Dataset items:
################
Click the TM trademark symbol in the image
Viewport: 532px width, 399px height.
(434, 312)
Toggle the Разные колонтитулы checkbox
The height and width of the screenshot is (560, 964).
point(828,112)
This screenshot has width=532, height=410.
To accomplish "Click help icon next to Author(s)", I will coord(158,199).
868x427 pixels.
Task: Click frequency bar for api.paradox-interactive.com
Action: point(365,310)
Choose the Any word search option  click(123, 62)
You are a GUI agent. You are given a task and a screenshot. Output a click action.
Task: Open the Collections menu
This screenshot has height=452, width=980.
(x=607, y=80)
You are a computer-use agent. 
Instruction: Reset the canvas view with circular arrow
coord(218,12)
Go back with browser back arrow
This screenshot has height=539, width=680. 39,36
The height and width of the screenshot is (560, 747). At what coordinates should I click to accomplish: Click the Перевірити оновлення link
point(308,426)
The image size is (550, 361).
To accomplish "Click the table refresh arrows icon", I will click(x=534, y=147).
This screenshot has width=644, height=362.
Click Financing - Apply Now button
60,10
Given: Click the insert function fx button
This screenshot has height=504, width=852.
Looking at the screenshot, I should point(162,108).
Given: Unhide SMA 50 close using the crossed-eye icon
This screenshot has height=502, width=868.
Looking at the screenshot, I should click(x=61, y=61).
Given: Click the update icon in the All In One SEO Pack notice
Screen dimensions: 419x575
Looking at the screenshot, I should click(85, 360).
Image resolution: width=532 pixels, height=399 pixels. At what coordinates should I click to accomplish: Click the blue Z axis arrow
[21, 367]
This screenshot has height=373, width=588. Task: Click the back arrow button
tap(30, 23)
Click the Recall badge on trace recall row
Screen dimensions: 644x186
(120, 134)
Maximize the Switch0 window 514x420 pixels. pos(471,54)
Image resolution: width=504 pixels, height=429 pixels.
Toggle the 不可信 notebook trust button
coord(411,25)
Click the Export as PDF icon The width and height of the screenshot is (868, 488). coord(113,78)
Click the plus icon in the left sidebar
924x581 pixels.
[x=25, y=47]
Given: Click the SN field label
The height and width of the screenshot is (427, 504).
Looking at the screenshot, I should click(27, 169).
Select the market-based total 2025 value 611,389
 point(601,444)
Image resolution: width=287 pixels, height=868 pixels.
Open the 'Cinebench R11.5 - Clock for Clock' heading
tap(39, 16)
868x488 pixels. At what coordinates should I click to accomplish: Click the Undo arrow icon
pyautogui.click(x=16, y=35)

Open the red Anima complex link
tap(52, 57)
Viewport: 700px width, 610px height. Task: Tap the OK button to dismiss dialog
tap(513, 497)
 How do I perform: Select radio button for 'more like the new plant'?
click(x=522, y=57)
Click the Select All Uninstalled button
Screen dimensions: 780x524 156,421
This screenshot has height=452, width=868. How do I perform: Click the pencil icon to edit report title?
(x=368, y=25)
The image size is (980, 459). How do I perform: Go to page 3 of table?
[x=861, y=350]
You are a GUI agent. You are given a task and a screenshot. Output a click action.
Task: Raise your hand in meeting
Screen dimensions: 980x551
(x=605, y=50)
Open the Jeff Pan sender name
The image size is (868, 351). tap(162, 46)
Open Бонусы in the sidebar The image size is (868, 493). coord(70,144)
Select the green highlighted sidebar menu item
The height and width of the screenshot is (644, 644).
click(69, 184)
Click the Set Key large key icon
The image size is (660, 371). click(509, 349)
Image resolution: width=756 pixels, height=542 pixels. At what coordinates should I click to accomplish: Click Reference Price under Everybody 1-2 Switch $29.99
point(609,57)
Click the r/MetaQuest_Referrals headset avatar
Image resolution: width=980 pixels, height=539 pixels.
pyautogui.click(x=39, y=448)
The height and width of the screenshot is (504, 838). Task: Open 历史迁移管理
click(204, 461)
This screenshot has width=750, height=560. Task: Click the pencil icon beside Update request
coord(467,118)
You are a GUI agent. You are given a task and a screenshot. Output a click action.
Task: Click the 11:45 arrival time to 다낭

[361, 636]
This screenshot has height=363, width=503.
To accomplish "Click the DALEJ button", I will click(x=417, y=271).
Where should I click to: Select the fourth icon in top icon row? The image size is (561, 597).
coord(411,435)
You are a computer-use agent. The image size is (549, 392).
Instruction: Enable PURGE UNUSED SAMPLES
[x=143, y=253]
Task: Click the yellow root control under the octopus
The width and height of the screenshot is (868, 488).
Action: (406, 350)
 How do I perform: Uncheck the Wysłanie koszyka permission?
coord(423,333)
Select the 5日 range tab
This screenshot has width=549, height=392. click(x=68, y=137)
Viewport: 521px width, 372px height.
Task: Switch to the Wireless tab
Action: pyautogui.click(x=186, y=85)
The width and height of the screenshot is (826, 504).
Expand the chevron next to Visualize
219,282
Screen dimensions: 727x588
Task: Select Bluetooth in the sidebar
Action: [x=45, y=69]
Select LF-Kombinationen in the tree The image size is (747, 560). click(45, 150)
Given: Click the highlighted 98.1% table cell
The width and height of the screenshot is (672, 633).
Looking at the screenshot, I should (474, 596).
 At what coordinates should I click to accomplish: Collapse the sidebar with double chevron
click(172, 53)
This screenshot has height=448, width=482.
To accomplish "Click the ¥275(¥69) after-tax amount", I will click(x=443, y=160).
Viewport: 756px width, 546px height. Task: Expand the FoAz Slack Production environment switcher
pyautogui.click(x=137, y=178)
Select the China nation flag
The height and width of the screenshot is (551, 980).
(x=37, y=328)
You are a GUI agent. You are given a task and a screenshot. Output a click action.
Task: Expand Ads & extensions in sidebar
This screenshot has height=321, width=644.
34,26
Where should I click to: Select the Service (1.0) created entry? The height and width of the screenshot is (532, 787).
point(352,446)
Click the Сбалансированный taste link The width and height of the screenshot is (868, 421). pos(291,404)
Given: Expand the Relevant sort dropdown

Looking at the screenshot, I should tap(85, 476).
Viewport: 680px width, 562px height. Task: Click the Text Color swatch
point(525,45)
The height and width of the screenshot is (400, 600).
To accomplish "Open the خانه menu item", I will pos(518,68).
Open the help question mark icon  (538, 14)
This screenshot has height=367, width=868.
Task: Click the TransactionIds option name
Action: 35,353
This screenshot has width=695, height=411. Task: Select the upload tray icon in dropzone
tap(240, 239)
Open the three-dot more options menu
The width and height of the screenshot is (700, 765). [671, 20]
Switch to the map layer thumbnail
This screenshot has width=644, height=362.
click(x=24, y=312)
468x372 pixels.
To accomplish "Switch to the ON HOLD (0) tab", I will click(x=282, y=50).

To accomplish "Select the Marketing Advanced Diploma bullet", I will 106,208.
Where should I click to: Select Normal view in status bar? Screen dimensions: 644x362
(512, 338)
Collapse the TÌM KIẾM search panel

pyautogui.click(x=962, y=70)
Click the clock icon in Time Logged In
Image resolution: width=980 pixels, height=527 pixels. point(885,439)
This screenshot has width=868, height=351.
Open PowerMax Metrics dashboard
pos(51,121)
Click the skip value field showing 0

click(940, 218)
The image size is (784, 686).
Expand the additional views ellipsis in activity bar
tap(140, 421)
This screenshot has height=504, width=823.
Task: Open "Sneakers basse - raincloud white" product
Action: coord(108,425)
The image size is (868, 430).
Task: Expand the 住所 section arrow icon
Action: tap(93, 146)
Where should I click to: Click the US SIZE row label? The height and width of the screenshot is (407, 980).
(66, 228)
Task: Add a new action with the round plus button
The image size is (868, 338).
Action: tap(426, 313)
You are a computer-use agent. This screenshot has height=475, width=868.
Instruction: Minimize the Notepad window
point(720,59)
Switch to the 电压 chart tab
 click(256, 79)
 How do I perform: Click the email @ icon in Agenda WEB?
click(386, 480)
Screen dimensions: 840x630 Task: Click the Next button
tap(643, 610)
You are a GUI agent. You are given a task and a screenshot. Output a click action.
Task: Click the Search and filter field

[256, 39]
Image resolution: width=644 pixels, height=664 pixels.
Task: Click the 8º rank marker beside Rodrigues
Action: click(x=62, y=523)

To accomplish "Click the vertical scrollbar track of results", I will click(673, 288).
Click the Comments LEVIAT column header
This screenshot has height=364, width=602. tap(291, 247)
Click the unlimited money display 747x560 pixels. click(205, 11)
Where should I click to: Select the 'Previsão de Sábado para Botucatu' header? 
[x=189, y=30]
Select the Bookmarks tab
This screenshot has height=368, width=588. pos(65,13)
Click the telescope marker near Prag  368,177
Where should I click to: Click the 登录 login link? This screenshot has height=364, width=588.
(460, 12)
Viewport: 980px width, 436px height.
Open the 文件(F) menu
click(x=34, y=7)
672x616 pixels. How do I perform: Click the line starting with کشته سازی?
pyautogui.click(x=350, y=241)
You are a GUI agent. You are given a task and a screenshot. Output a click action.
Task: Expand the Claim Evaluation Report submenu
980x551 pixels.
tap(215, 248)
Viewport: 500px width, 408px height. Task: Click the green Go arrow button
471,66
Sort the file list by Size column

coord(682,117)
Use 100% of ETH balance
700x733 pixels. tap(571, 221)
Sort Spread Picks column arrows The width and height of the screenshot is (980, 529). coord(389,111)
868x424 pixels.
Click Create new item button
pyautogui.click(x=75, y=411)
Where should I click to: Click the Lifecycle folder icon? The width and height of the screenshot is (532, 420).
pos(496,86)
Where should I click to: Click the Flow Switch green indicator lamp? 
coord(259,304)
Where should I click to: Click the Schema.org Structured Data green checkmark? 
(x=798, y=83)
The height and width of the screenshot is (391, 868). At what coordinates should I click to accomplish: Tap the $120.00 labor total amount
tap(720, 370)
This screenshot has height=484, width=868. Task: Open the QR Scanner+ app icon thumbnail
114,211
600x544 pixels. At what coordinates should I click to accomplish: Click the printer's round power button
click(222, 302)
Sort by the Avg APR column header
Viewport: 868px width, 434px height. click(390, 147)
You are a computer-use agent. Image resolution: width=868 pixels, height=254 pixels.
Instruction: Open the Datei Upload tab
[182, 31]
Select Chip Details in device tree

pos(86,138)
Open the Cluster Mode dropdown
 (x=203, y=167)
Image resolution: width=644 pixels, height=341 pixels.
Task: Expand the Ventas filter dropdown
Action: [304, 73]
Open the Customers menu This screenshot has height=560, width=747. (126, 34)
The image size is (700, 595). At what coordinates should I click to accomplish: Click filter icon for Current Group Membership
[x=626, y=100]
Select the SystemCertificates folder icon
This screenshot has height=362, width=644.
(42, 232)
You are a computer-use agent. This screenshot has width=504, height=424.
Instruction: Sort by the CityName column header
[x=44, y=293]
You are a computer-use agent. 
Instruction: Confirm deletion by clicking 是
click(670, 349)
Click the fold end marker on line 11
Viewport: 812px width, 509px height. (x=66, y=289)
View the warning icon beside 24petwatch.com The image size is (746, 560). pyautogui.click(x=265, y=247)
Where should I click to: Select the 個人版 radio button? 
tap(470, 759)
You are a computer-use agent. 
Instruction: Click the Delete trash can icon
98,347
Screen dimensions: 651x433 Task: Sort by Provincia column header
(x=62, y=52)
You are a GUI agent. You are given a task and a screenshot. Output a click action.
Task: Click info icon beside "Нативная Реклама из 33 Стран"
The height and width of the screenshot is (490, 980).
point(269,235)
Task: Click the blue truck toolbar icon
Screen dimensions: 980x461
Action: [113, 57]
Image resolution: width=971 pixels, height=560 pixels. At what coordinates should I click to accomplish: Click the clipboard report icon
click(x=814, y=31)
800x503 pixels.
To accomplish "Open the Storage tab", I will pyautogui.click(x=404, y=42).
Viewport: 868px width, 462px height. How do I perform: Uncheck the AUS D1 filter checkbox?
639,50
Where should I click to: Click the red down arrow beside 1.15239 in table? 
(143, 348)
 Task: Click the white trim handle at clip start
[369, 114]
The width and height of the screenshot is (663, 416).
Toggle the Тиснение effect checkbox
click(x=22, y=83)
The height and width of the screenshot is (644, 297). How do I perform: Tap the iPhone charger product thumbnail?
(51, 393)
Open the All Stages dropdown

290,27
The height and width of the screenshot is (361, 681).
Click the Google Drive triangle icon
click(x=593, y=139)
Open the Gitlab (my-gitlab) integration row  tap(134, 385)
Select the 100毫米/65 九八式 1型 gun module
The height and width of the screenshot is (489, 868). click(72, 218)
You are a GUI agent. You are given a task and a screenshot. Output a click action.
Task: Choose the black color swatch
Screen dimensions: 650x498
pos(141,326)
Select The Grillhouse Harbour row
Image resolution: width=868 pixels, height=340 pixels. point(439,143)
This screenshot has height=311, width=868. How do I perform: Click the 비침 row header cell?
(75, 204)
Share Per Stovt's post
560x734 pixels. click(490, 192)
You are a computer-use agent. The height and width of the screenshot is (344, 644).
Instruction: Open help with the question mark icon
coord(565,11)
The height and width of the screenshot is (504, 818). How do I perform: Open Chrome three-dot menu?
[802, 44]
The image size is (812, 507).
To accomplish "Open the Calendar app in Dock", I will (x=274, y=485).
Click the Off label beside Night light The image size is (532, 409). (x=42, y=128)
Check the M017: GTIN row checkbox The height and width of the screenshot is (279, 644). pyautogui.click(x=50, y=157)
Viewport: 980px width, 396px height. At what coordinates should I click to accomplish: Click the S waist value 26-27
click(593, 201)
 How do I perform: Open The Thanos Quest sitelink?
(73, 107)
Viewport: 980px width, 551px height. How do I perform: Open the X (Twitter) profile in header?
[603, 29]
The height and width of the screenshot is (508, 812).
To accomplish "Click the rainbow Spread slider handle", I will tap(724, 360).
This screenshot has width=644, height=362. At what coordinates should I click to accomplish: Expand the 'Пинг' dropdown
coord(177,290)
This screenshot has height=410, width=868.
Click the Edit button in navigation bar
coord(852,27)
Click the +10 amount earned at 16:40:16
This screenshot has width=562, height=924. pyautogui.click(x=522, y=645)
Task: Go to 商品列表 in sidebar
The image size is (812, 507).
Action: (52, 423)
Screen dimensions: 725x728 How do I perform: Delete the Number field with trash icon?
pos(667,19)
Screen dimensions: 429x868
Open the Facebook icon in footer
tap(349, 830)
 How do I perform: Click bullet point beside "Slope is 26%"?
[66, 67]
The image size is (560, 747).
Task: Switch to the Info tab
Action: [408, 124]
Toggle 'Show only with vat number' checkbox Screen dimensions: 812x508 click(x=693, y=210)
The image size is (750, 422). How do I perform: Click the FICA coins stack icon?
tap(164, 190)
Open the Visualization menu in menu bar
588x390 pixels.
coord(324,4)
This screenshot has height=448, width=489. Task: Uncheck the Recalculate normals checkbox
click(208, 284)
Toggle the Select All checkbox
################
TASK TO CARRY OUT: Your answer should consist of the lines above that hold the word "arrows".

SOLUTION TO THIS PROBLEM:
To accomplish "Click the table refresh arrows icon", I will click(x=534, y=147).
Sort Spread Picks column arrows The width and height of the screenshot is (980, 529). coord(389,111)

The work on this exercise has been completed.